- _What is needed_
Your answer must consist of exactly the lines below, starting with the line with "Click the STRUCT status bar button" and going on through the line with "Open the 如何设置会更好?", and nothing else.

- _Data to examine_
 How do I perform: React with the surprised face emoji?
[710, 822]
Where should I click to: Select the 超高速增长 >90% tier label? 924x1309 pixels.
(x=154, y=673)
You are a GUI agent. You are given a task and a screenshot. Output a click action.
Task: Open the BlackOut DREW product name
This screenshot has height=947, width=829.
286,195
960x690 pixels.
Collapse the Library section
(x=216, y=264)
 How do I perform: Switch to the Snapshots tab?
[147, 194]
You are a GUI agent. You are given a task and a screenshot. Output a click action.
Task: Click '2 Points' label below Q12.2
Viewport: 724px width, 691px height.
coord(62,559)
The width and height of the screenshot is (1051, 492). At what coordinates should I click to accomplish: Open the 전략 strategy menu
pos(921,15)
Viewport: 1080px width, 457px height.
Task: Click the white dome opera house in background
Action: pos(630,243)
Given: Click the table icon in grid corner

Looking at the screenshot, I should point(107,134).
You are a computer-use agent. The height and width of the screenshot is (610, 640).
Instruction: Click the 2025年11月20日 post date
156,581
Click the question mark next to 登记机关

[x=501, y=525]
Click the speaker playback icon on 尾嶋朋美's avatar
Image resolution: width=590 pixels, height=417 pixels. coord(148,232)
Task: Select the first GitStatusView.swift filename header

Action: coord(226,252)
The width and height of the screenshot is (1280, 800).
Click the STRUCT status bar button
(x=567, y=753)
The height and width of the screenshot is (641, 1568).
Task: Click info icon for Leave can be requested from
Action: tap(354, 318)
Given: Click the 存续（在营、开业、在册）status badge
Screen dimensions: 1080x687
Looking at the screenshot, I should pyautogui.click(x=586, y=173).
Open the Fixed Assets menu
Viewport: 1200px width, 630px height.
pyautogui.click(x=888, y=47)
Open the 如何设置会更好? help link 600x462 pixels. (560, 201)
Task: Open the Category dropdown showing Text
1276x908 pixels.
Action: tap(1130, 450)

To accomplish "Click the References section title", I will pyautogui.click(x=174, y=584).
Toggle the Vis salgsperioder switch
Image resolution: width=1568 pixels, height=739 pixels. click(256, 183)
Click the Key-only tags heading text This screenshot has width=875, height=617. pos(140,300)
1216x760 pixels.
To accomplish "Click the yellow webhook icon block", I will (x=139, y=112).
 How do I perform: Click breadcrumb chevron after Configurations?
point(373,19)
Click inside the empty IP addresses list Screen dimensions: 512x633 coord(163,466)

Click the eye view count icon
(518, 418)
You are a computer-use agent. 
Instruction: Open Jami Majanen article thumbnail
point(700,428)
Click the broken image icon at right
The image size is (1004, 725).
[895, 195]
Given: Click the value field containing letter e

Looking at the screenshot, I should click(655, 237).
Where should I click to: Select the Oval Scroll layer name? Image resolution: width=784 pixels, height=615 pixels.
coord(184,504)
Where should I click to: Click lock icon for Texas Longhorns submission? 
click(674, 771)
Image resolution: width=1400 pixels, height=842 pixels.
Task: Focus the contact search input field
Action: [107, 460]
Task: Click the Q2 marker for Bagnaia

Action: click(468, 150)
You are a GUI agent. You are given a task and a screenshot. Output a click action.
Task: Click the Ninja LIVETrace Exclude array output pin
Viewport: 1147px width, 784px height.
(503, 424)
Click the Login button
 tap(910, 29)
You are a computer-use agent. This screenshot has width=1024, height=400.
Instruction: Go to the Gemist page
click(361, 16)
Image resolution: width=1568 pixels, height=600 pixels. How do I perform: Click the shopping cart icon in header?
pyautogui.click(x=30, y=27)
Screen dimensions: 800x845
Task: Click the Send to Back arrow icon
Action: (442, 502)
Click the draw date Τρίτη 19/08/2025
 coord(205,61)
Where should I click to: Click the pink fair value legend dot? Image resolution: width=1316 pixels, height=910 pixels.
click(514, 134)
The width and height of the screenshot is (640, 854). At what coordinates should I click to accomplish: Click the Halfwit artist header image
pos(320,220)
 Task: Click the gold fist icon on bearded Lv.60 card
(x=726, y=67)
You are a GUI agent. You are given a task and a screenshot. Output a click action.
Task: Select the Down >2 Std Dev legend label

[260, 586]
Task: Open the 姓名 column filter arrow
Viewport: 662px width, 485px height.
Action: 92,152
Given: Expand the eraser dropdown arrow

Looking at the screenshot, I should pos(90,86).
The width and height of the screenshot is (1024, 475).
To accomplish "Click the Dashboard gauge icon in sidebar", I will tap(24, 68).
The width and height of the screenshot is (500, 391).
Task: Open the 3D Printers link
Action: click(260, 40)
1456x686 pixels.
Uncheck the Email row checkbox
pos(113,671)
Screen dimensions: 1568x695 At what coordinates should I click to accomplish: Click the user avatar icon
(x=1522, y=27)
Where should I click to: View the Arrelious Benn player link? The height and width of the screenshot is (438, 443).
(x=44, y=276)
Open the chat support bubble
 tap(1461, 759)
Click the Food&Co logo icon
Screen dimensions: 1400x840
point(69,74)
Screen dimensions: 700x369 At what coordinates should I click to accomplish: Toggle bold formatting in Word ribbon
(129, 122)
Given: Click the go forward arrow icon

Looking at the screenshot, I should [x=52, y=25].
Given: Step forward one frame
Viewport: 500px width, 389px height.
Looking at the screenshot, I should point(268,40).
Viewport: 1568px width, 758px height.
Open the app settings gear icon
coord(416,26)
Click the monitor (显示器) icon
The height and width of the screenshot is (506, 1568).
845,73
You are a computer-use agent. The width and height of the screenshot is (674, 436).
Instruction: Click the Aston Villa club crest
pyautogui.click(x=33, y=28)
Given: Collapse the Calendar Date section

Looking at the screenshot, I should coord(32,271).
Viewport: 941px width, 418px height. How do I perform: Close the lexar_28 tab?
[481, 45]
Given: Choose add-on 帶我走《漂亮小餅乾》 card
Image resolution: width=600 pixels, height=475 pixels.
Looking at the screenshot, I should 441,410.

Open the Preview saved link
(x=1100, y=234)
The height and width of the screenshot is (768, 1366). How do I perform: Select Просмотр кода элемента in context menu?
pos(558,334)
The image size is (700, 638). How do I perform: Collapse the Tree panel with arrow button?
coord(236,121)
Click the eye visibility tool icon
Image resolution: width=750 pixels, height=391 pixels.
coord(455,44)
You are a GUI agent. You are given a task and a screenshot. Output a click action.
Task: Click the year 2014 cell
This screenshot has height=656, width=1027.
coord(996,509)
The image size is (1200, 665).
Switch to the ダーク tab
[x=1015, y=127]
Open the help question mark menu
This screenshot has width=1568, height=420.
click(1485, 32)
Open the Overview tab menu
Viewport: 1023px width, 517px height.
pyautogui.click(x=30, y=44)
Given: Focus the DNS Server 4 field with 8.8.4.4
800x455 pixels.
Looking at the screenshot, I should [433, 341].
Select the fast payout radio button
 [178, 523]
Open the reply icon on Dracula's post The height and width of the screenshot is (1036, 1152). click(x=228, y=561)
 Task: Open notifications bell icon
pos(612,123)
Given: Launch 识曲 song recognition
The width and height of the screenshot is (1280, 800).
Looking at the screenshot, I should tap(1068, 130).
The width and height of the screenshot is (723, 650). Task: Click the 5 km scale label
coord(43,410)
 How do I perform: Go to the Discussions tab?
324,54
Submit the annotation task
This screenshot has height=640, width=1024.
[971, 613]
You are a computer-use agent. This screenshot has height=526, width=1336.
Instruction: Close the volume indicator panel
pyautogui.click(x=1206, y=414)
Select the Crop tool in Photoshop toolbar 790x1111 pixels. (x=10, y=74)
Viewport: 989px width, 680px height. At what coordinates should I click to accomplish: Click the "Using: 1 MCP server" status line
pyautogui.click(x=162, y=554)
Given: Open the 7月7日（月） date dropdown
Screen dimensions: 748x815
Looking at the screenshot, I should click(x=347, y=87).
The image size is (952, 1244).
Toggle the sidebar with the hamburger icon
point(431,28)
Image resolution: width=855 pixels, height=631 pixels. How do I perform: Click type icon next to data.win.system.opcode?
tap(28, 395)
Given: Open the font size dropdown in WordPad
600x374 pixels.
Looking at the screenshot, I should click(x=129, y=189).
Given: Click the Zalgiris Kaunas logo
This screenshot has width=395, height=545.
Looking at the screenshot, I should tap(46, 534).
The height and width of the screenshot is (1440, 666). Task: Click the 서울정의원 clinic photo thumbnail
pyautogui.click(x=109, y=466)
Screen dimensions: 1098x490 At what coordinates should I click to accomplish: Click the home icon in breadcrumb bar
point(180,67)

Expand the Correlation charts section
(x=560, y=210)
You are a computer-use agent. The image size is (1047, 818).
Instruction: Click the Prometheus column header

- _Answer to this exercise_
Click the STRUCT status bar button
(x=567, y=753)
The height and width of the screenshot is (641, 1568).
Task: Click info icon for Leave can be requested from
Action: tap(354, 318)
Given: Click the 存续（在营、开业、在册）status badge
Screen dimensions: 1080x687
Looking at the screenshot, I should pyautogui.click(x=586, y=173).
Open the Fixed Assets menu
Viewport: 1200px width, 630px height.
pyautogui.click(x=888, y=47)
Open the 如何设置会更好? help link 600x462 pixels. (560, 201)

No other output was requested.